## INTRODUCTION

Good afternoon.  In my free time I enjoy experimenting with AI.  Not just solving a problem but playing around with models and parameters to get a feel for what's really going on.  One of the topics I find most interesting is reinforcement learning (RL).  Instead of fitting a model to a dataset, RL forces us to be creative in creating an agent that experiences the data in the form of the game state and labels in the form of rewards.  Therefore, not only do we have to be careful in how we design the model, but we need to consider how we construct the game, inputs, and reward system.  However, despite the freedom inherent in reinforcement learning, there exists an underlying structure to each problem that the model is trying to learn.  Hopefully, during the course of this notebook I'll successfully illustrate both the structure behind RL as well as the methodology behind reinforcement learning as a whole.

First, let me define some necessary terms used frequently in reinforcement learning.

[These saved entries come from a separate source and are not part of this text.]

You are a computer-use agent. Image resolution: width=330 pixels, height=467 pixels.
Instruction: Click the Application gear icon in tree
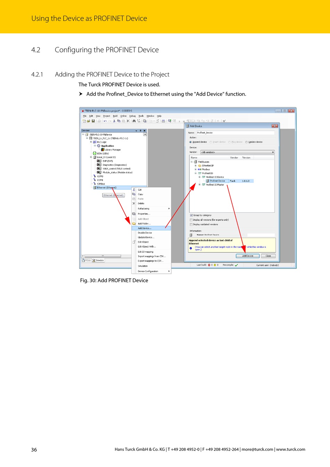pyautogui.click(x=99, y=146)
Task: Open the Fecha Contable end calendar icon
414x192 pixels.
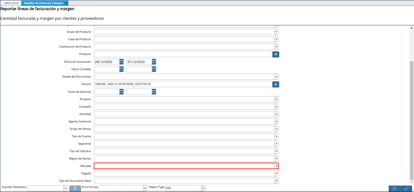Action: (154, 69)
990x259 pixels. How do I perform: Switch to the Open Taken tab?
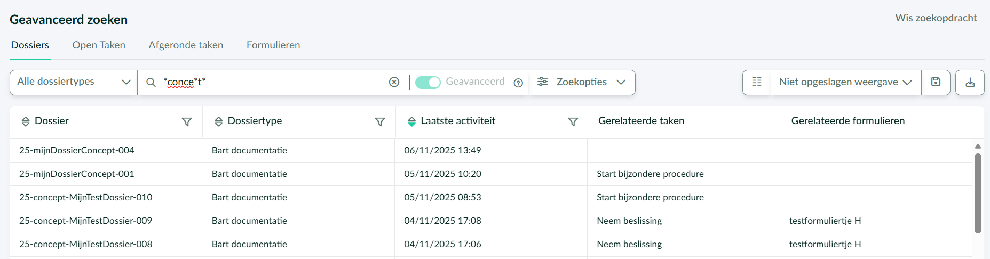coord(99,45)
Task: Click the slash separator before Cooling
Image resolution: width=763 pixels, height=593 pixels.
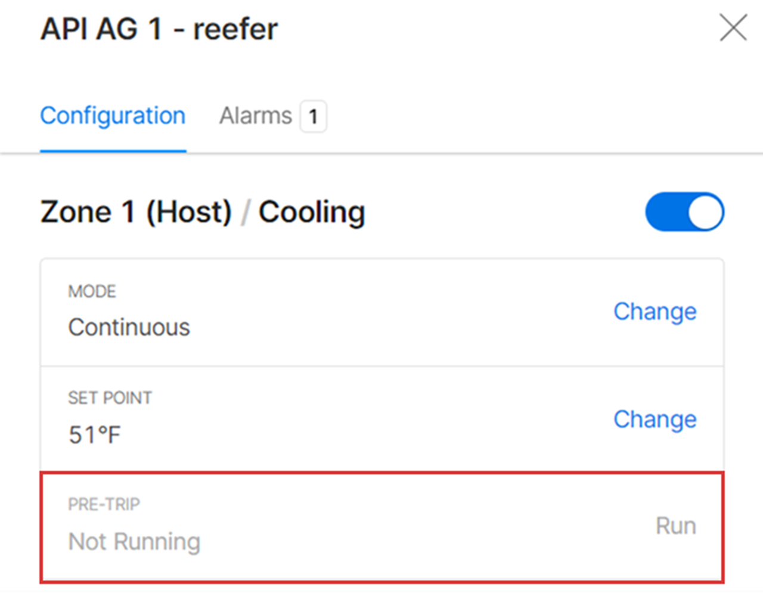Action: point(244,213)
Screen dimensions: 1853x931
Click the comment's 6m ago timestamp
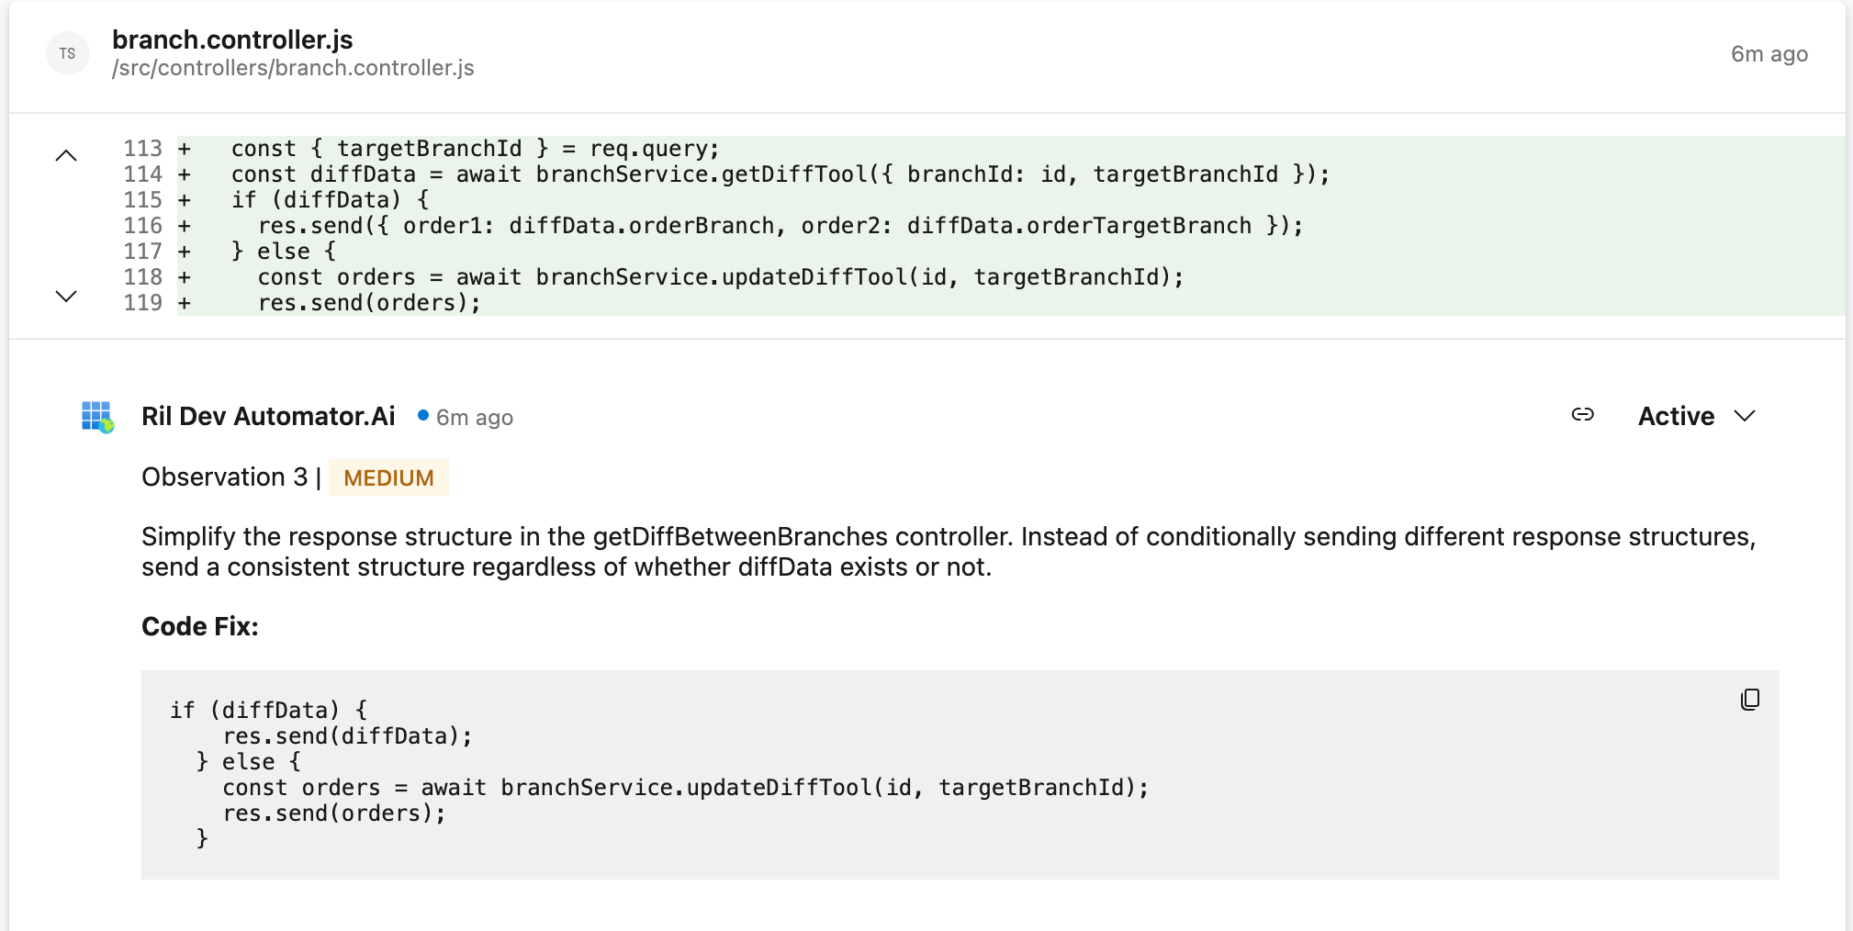coord(474,418)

1. <b>Environment</b>.  The environment is anything that pertains to the game being played.  This includes the rules for the game, the current state of the game, and the players participating in the game.
1. <b>Observation</b>.  The observation is a representation of all the relevant information about the environment.  The mathematical name for the group of all possible states for a given environment is its state space.
1. <b>Agent</b>.  An agent, put simply, is any model that receives input (usually in the form of a game state fed from the environment) and gives an output (usually in the form of a policy gradient ${\pi}$).  The agent is also able to interact with the environment in this way iteratively, tuning its model to produce better policy gradients in order to optimize 

![Original Image](https://github.com/alexikerd/Cartpole/blob/main/graphics/sample_random.gif?raw=true)

## Cartpole

In order to best discuss the core concepts behind RL, I've decided to use the simplest use case known as the cartpole problem.  It consists of a pole standing on top of a cart.  The player can accelerate the cart right or left, moving the pivot point in an attempt to prevent the pole from falling.  The model is fed four different inputs: the x position of the cart, the x velocity of the cart, the angular position of the pole, and the angular velocity of the pole.

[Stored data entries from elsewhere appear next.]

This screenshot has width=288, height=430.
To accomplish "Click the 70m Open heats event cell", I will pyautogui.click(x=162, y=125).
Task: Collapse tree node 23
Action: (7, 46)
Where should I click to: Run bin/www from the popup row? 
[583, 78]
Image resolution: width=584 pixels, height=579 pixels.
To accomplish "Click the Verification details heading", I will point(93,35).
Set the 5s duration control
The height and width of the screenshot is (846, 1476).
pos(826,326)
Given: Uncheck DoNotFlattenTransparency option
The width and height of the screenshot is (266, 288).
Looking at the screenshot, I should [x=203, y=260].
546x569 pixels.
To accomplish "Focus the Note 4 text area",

![Original Image](https://github.com/alexikerd/Cartpole/blob/main/graphics/ObservationSpace.PNG?raw=true)

At the beginning of the game, each of the four values are randomly initialized between -0.05 and 0.05 so that each initial state is slightly different but close to zero.  The game ends when either the absolute value of the x position exceeds 2.4, the pole angle exceeds 41.8$^{\circ}$, or the game lasts for 500 frames.  The limitation on the cart is a lot more lenient than the pole, which means any agent training to balance the pole will prioritize the pole's position over the cart's.  The agent has two options; accelerate the cart left or right.

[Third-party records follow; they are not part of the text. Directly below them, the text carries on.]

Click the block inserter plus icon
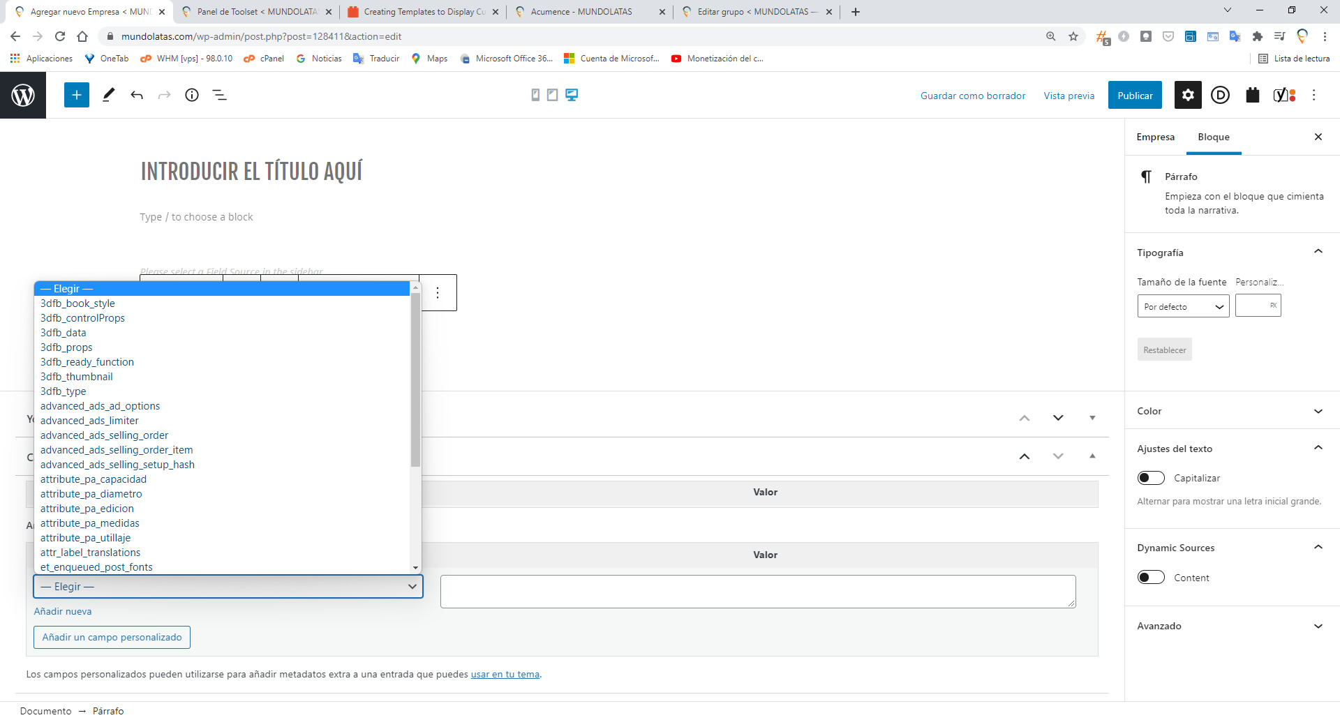The image size is (1340, 720). coord(77,95)
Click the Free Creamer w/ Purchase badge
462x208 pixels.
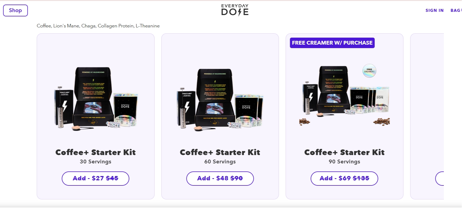click(x=332, y=43)
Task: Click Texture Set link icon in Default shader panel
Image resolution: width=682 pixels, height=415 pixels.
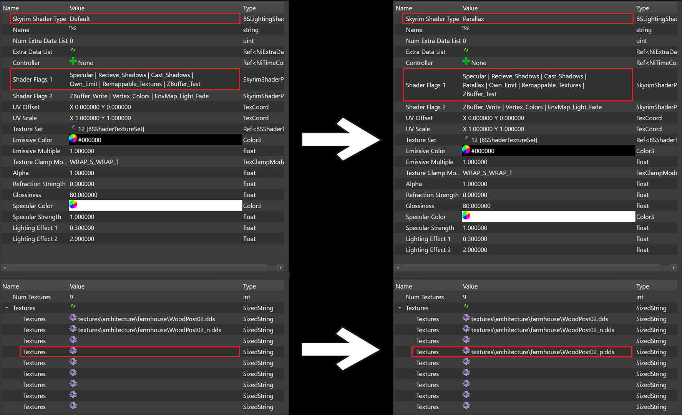Action: [x=73, y=128]
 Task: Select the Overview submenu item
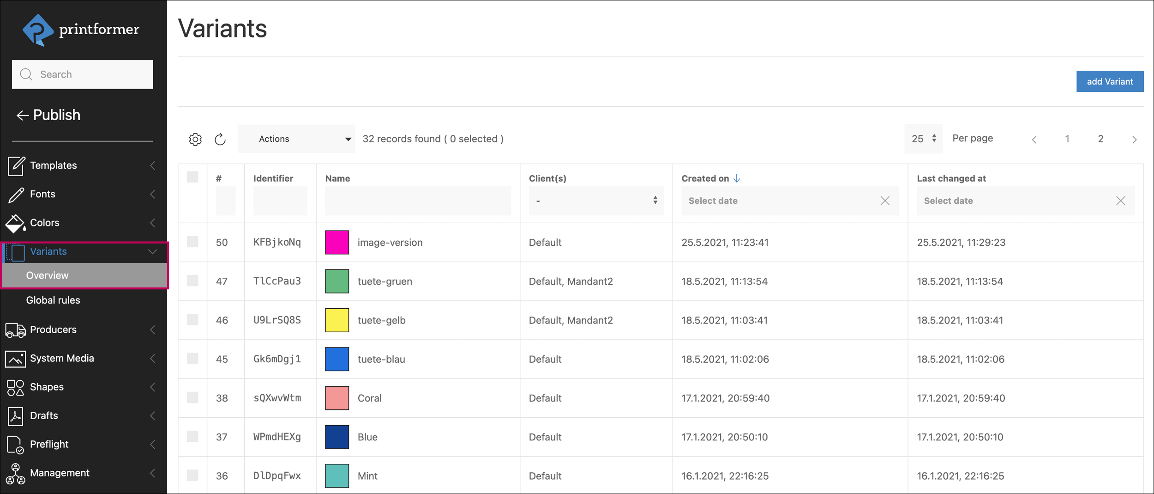[47, 275]

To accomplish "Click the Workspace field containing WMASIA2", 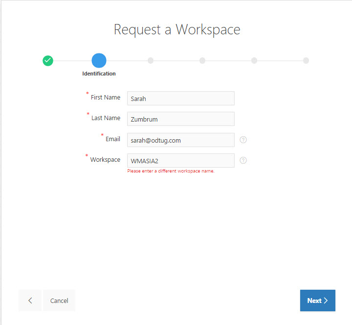I will pyautogui.click(x=180, y=160).
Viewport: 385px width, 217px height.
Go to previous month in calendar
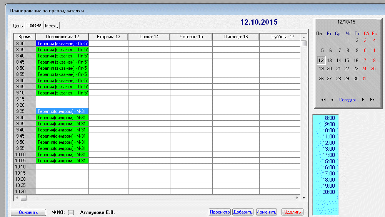coord(332,100)
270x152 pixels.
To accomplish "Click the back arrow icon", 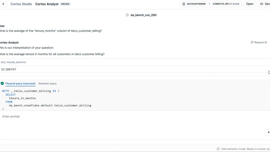I will [x=3, y=4].
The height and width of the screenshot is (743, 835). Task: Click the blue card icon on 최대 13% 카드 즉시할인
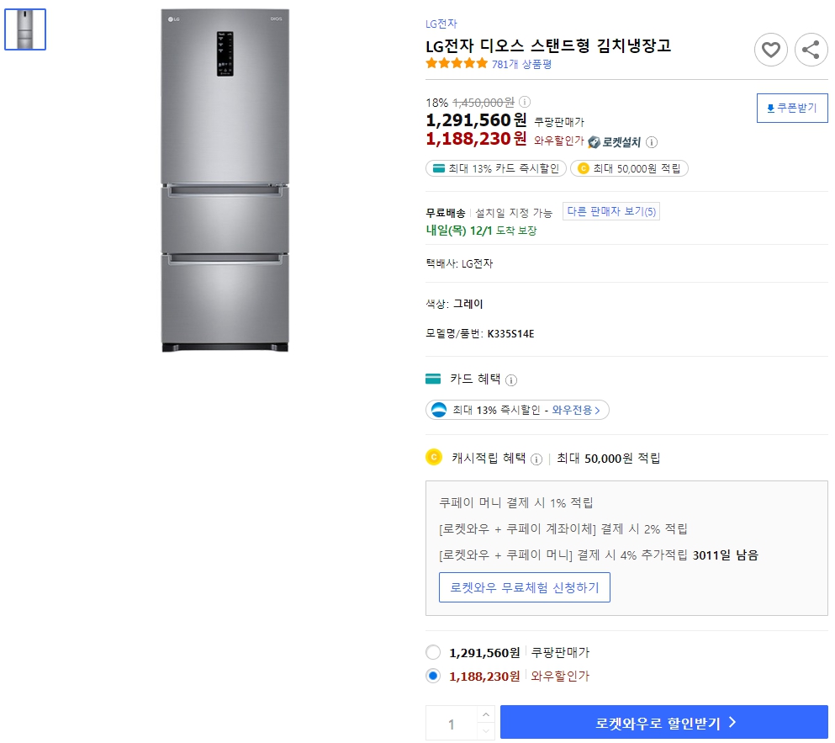tap(436, 168)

![Original Image](https://github.com/alexikerd/Cartpole/blob/main/graphics/ActionSpace.PNG?raw=true)

Note that the agent is not allowed to keep the current speed.  The agent is also not allowed to directly adjust the pole speed.  Instead it must move the cart and use the resultant torque to keep the pole standing up.

## Physics

Before I get into the models I've used, let's talk about the environment and the physics behind it.  The cartpole is an example of an equilibrium problem, where we are trying to maintain a certain position (pole being straight up).  Furthermore, this is a type of equilibrium that is known as unstable equilibrium where the slightest deviation from the target position leads to further deviation without intervention.  As the horizonal distance limit is much larger than the angle limit, we can ignore it right now in order to simplify our analysis of the environment.

![Original Image](https://github.com/alexikerd/Cartpole/blob/main/graphics/PotentialEnergyGraph.png?raw=true)|![Original Image](https://github.com/alexikerd/Cartpole/blob/main/graphics/PhaseSpaceDiagram.png?raw=true)
-|-
(A)|(B)

Figure A demonstrates the instability of the potential energy.  This is a good initial assessment as every system tends to move towards lowest potential energy.  Figure B is known as a phase space diagram, where we graph the rate of change in terms of both position and velocity.  As we can see, the further the angle is from zero, the greater the acceleration (rate of change of velocity).  The greater the angular velocity, the greater the rate of change of angle (obviously, but what matters it that the rate of change is pointed away from the center or equilibrium point).  While describing the same phenomena, the phase space diagram does a much better job because we can see that the velocity is much more dangerous to equilibrium than the angle (this is because the game ends at smaller angles so gravity does not get a chance to really affect the pole).  Another thing to note is that the velocity values will seem higher than possible.  This is because the game runs at 50 fps so that any model has the ability to update the speed every 0.02 seconds.  The dynamics of the system can be explored with the Lagrangian and the Euler-Lagrange equation.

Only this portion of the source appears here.